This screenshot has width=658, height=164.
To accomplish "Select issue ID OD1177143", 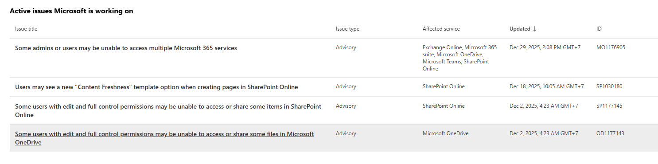I will 610,133.
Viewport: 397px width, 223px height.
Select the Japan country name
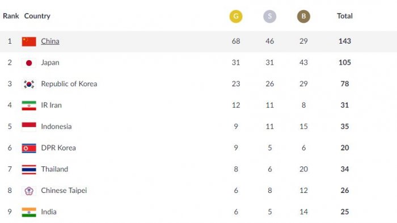[x=50, y=62]
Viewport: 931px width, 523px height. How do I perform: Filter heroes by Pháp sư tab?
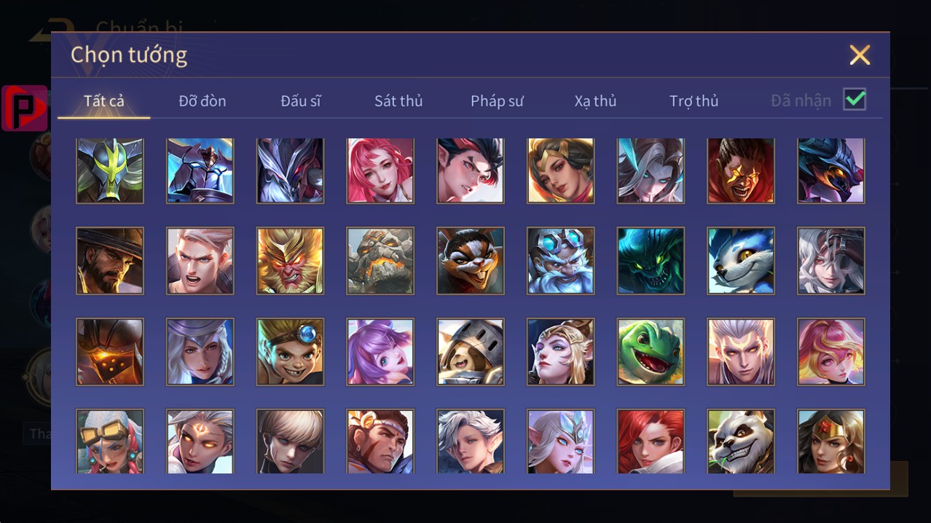[x=497, y=101]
::::
- _Assigned task_
The answer must be the lines above from the line that contains "Select the Japan country name" to the final line of the data, word for word, with no pictures.

- _Solution_
Select the Japan country name
[x=50, y=62]
Viewport: 931px width, 523px height. How do I perform: Filter heroes by Pháp sư tab?
[x=497, y=101]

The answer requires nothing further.